▶ **Passage to read**:
Tech tutorials Real-Time Data Streaming With Databricks, Spark & Power BI

In this tech tutorial, we’ll be describing how Databricks and Apache Spark Structured Streaming can be used in combination with Power BI on Azure to create a real-time reporting solution which can be seamlessly integrated into an existing analytics architecture.

In this use case, we’re working with a large, metropolitan fire department. We’ve already created a complete analytics architecture for the department based upon Azure Data Factory, Databricks, Delta Lake, Azure SQL and Azure SQL Server Analytics Services (SSAS).

While this architecture works very well for the department, they would like to add a real-time channel to their reporting infrastructure. This channel should serve up the following information:

• The most up-to-date locations and status of equipment (fire trucks, ambulances, ladders etc.)
• The current locations and status of firefighters, EMT personnel and other relevant fire department employees
• The current list of active incidents within the city

The above information should be visualized through an automatically updating dashboard. The central component of the dashboard will be a map which automatically updates with the locations and incidents. This view should be as “real time” as possible and will be used by the fire chiefs to assist with real-time decision-making on resource and equipment deployments.

The events originate from a variety of sources, including the 911 systems, GPS trackers, etc. All events end up in a central fire department database. Through a Change Data Capture (CDC) infrastructure, these events are forwarded to an Enterprise Service Bus (ESB). Our proposed solution should tie into this ESB.

A high-level overview of the above use case is shown below:

The details of how events are forwarded from the ESB to the cloud ingestion channel are beyond the scope of this tutorial, but in summary, we created a WebSockets-based component hosted in an Azure web app. This component consumes the events from the ESB and forwards them to our cloud ingestion channel in a JavaScript Object Notation (JSON) format.

▶ **Recorded data**:
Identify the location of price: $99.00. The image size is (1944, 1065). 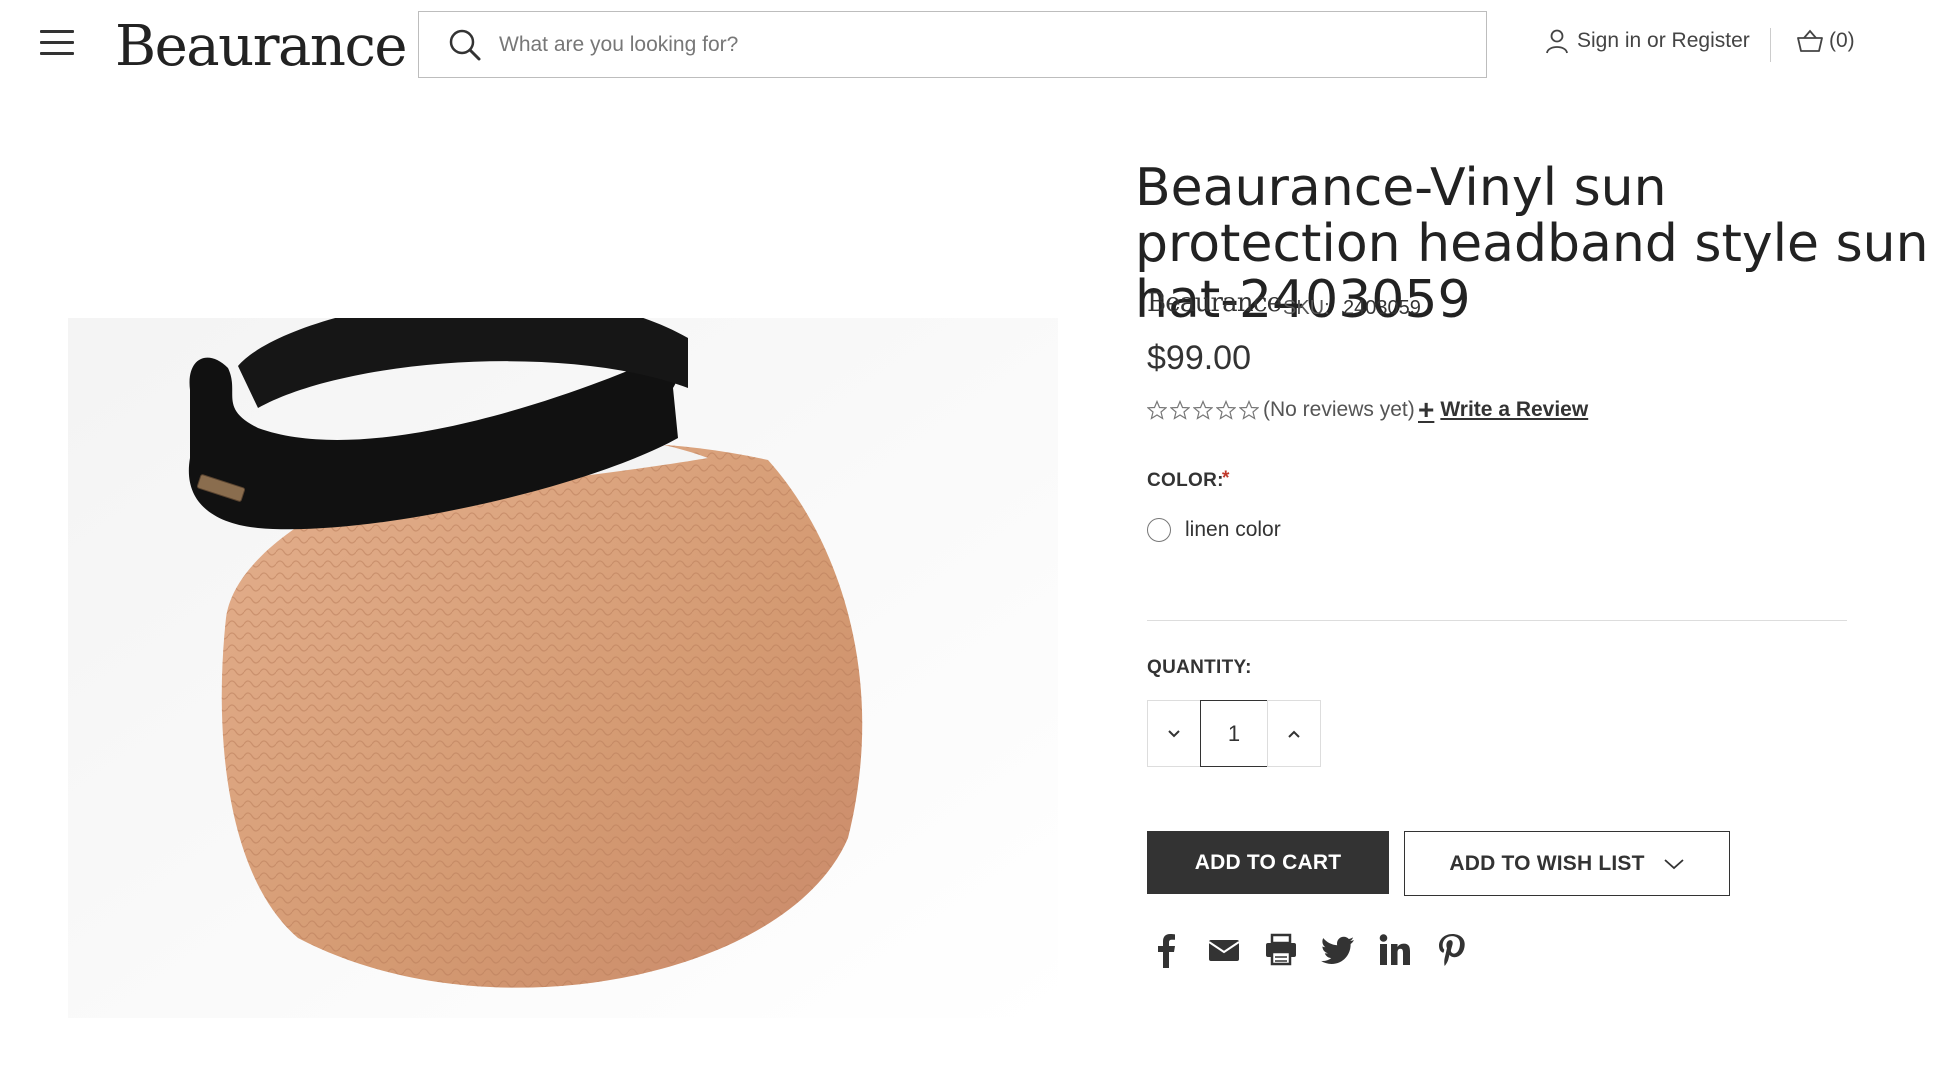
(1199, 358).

▶ **What you will do**:
Rewrite the tutorial on real-time streaming with Databricks and Power BI from "In this tech" up to and including "existing analytics architecture.", substituting "live reporting solution" for "real-time reporting solution".

▶ **Answer box**:
In this tech tutorial, we’ll be describing how Databricks and Apache Spark Structured Streaming can be used in combination with Power BI on Azure to create a live reporting solution which can be seamlessly integrated into an existing analytics architecture.